I dati vengono dal Dipartimento di Pubblica Sicurezza del Ministero dell’Interno e dicono che nel 2011 sono stati 7735 (6832 uomini e 903 donne) i migranti trattenuti nei 15 Centri di identificazione ed espulsione operativi in Italia. Di questi solo la metà (3880) è stata effettivamente rimpatriata. Se si considera che gli stranieri in condizione di irregolarità sono stimati in 443 mila, “appare evidente – scrive MEDU – come lo strumento della detenzione amministrativa si confermi nei fatti uno strumento sostanzialmente irrilevante e scarsamente efficace nel contrasto dell’immigrazione irregolare”. Senza contare che sconcerta l’alto numero di cittadini dell’Unione europea, quindi comunitari, che finiscono nei CIE: nel 2011 vi sono transitati 494 migranti di origine romena.
Non solo la detenzione amministrativa non funziona dal punto di vista del rimpatrio – il tasso di efficacia supera di poco il 50%. Al di là dei numeri, non si giustificano i costi in termini di deterioramento delle condizioni di vita all’intero di queste strutture e di violazione dei diritti dei migranti, denuncia MEDU, che sottolinea il numero di rivolte e fughe di massa che si sono verificate nell’ultimo anno, soprattutto da Ponte Galeria a Roma, da Brindisi e da Trapani.

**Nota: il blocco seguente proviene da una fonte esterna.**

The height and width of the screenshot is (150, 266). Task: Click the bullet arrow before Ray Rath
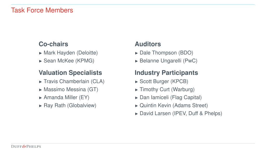pos(40,106)
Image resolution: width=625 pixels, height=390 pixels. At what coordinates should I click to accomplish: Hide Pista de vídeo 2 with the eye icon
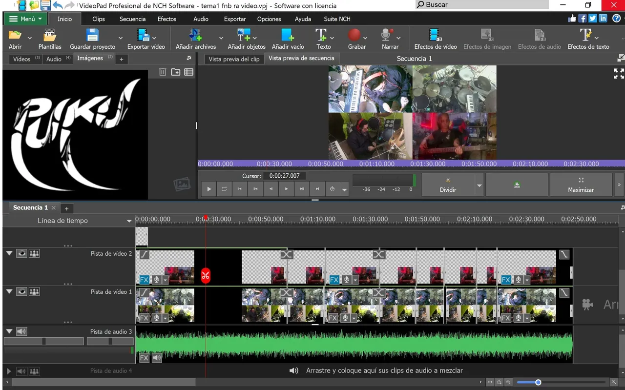(21, 253)
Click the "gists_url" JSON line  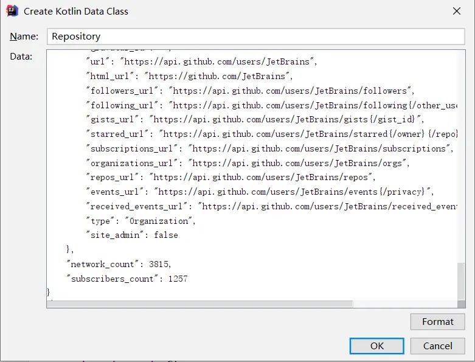point(255,119)

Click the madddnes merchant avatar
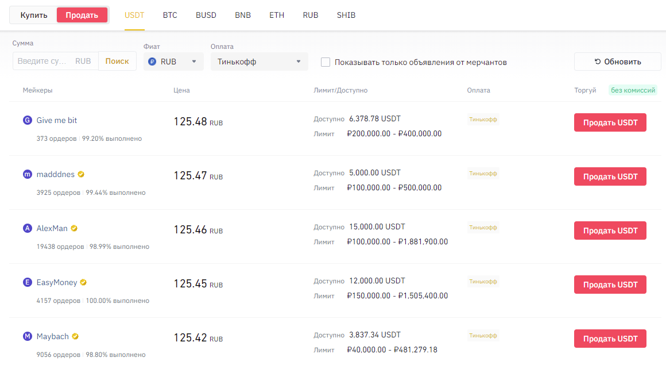tap(27, 174)
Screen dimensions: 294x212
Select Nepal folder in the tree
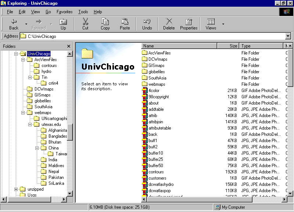tap(53, 172)
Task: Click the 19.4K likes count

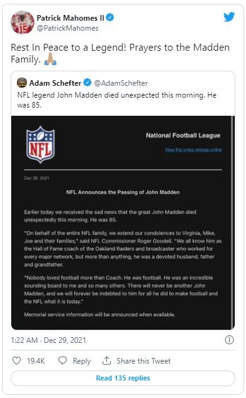Action: tap(36, 360)
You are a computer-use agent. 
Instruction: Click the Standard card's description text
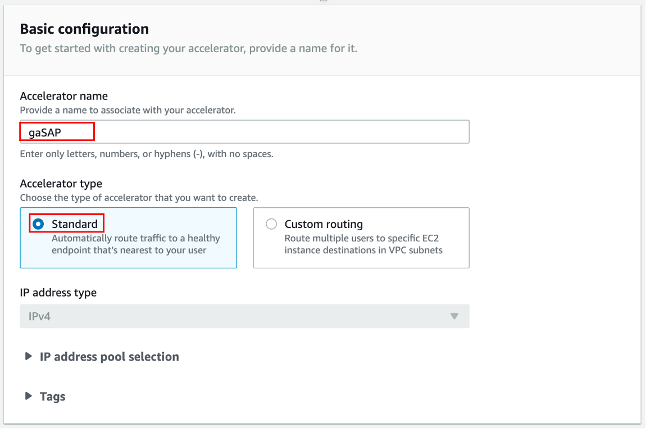pyautogui.click(x=135, y=244)
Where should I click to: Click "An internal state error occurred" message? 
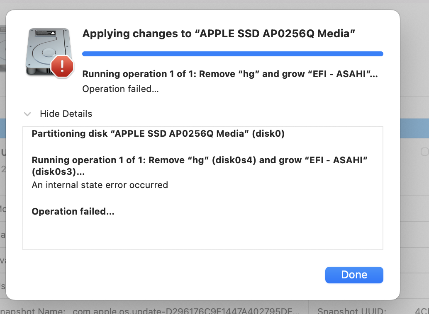[100, 185]
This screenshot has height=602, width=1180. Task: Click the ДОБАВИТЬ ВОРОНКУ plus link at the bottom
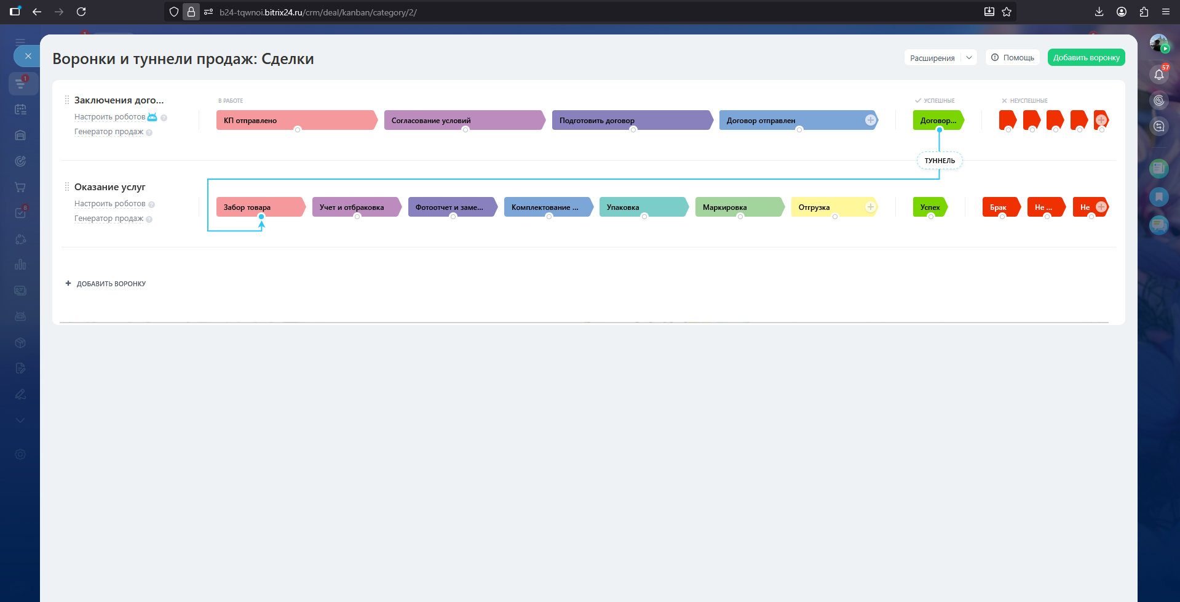[106, 284]
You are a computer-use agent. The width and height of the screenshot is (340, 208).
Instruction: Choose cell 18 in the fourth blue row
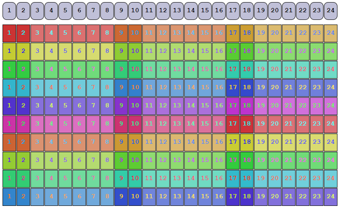pyautogui.click(x=247, y=88)
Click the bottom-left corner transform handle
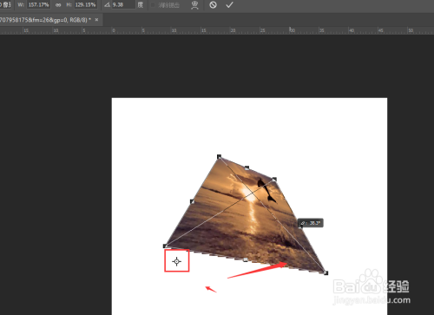Viewport: 434px width, 315px height. coord(165,246)
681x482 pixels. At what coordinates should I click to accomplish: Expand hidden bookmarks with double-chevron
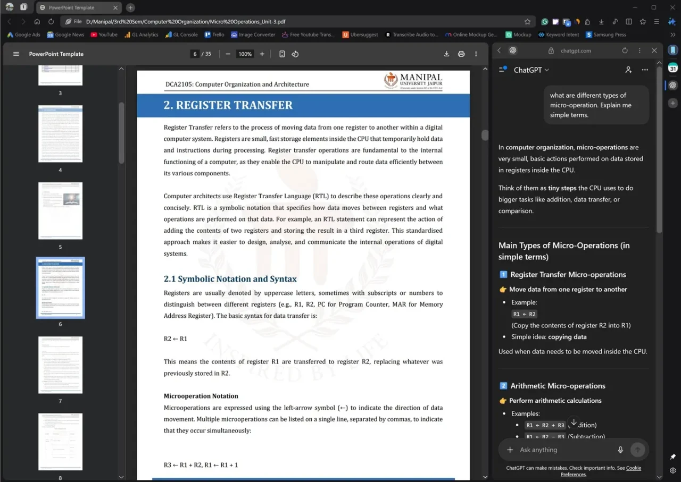click(x=671, y=34)
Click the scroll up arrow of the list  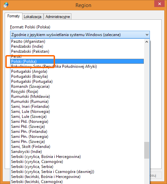[x=147, y=42]
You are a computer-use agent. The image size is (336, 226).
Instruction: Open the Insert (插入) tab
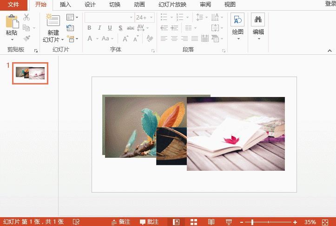pyautogui.click(x=66, y=5)
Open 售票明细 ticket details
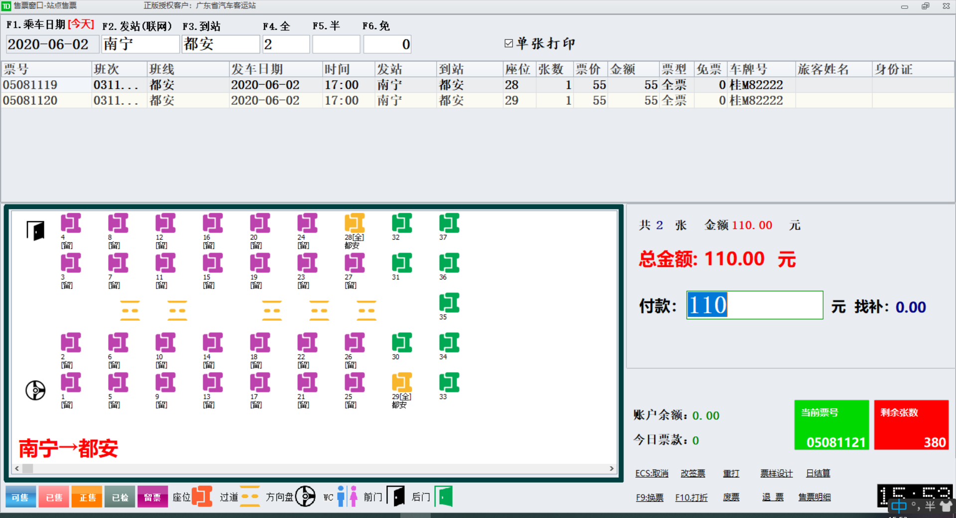Screen dimensions: 956x518 814,497
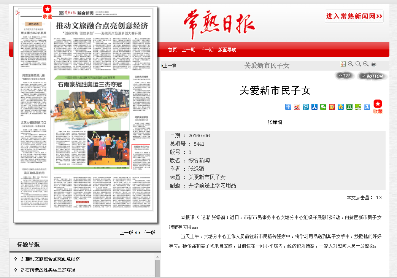The height and width of the screenshot is (278, 397).
Task: Share to QQ Zone with the yellow star icon
Action: (x=341, y=107)
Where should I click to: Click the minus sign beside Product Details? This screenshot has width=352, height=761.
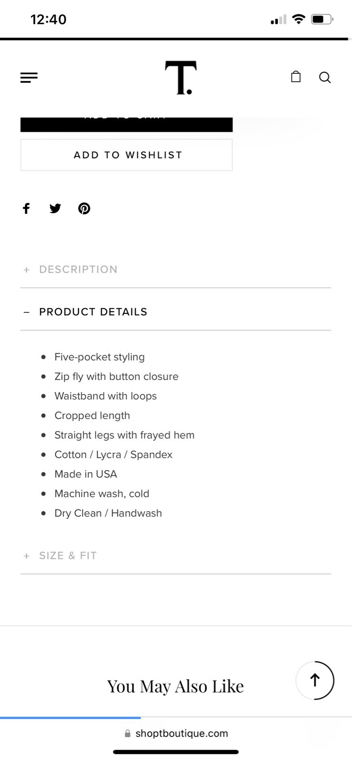pyautogui.click(x=27, y=312)
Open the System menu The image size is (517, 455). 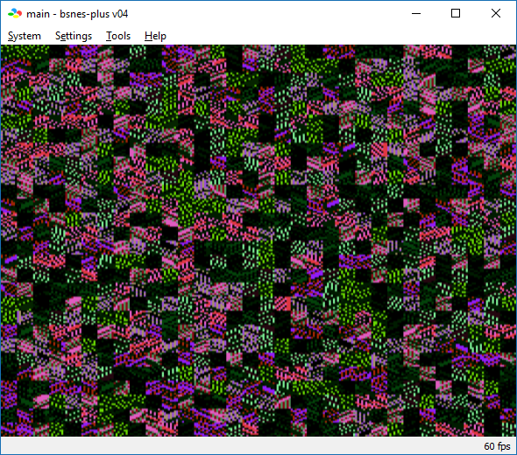25,36
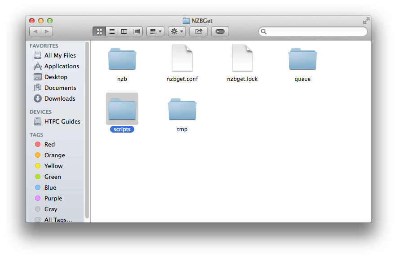Select HTPC Guides under Devices
This screenshot has width=397, height=258.
pos(62,121)
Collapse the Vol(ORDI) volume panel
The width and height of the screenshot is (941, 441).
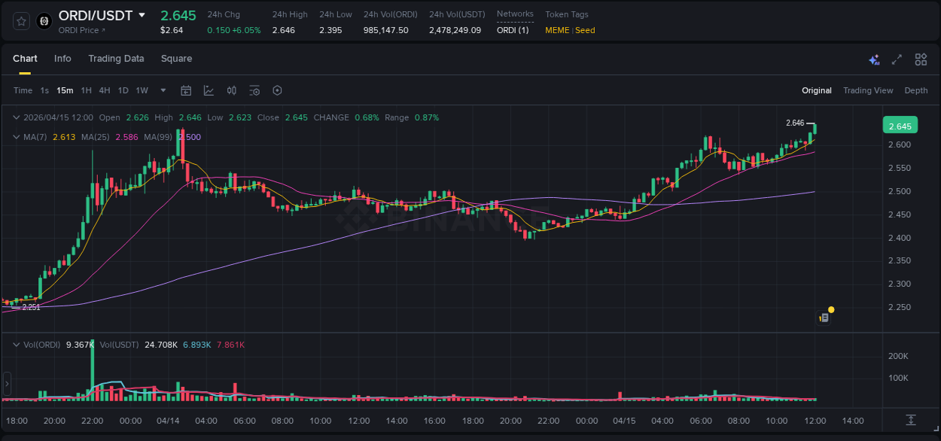16,343
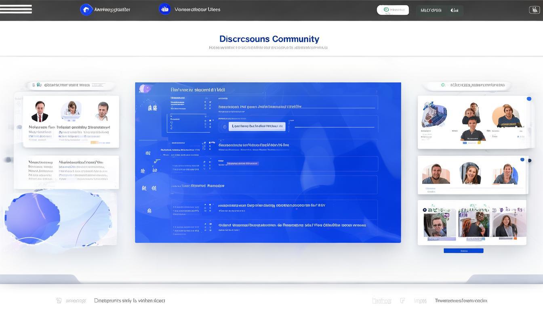Click the blue circular logo icon in navbar
Viewport: 543px width, 310px height.
tap(86, 9)
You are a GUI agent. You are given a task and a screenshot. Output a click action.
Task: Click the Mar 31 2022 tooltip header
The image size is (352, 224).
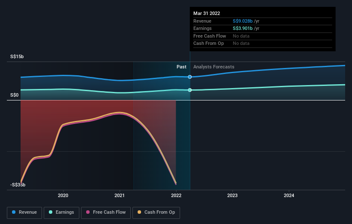tap(207, 13)
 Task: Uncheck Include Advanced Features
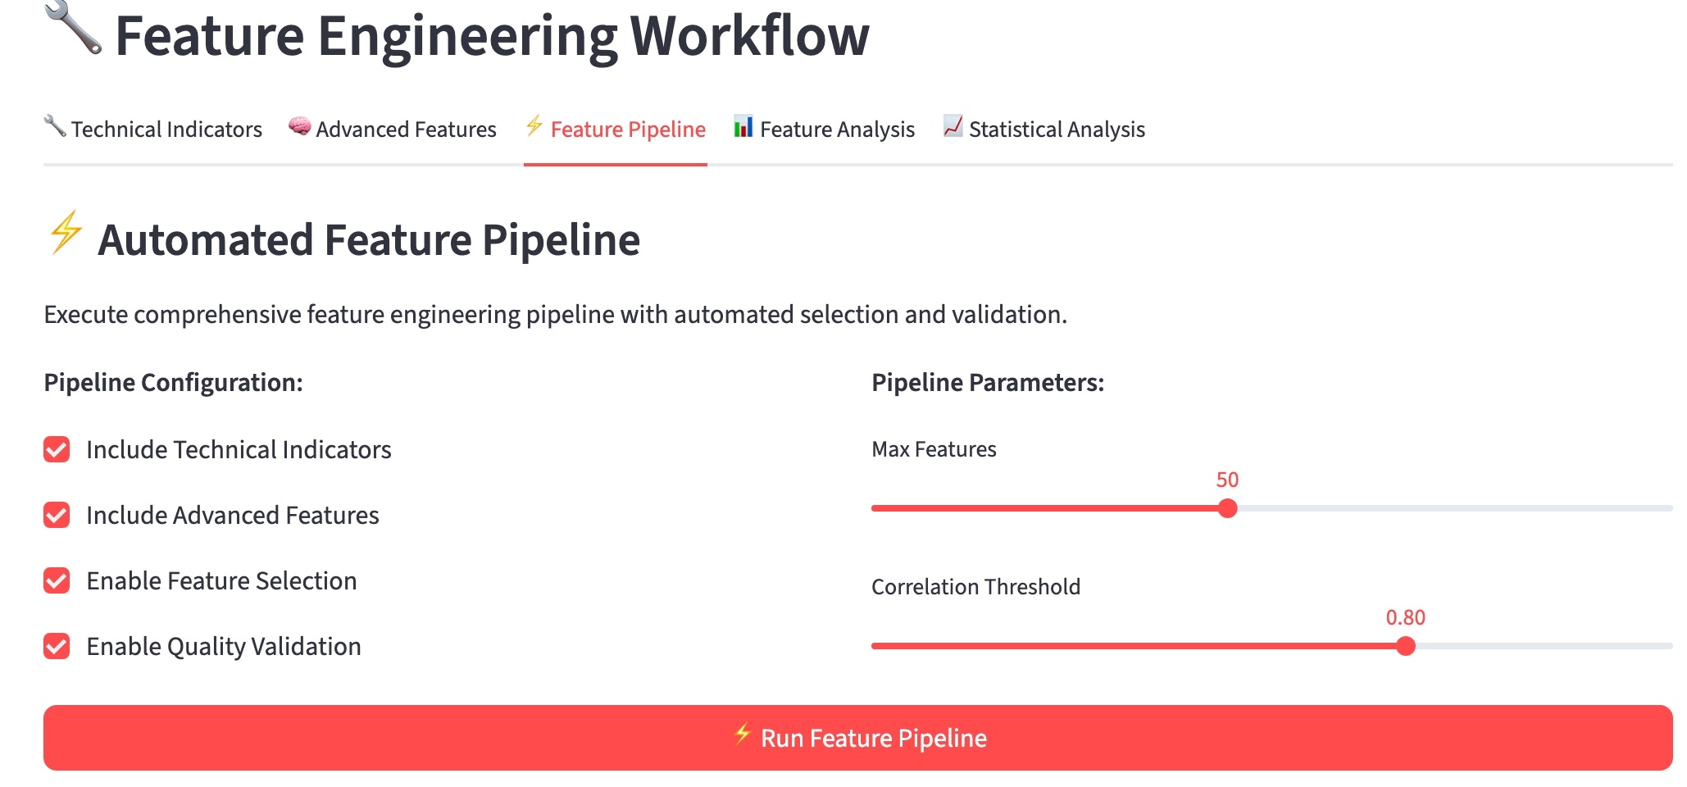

Altro elemento da considerare è che l’efficacia dei rimpatri dipende in realtà dalla collaborazione dei rispettivi paesi di provenienza. “I dati nazionali 2011 sui CIE, forniti dal Dipartimento della Pubblica Sicurezza del Ministero dell’Interno, confermano che queste strutture, oltre ad essere del tutto inadeguate a garantire la dignità e i diritti fondamentali dei migranti trattenuti, si dimostrano, nei fatti, pressoché irrilevanti e scarsamente efficaci nel contrasto dell’immigrazione irregolare”, sintetizza MEDU. Il prolungamento a 18 mesi dei tempi massimi di trattenimento ha finito per aggravare la situazione.
Di conseguenza, conclude l’associazione, “i dati del 2011 confermano il sostanziale fallimento dei CIE nel conseguimento dei loro scopi dichiarati, ossia l’identificazione e l’effettiva espulsione dei migranti in condizione d’irregolarità. Per altri versi risulta evidente che l’istituzione CIE, oltre a dimostrasi del tutto inadeguata a garantire la dignità e i diritti fondamentali della persona, contribuisce a stigmatizzare il migrante veicolando all’opinione pubblica il deplorevole e fuorviante messaggio dell’ associazione tra criminalità e migrazione”.
Alla luce di tutto questo, MEDU “ritiene necessario l’abbandono dell’attuale sistema di detenzione amministrativa nell’ambito di una sostanziale revisione del Testo Unico sull’immigrazione improntata a una prospettiva di apertura e reale integrazione. Una riforma che, a partire da una diversa disciplina degli ingressi, renda dunque possibili strategie di gestione dell’immigrazione irregolare più razionali e rispettose dei diritti fondamentali della persona. Dei CIE si può e si deve fare a meno”.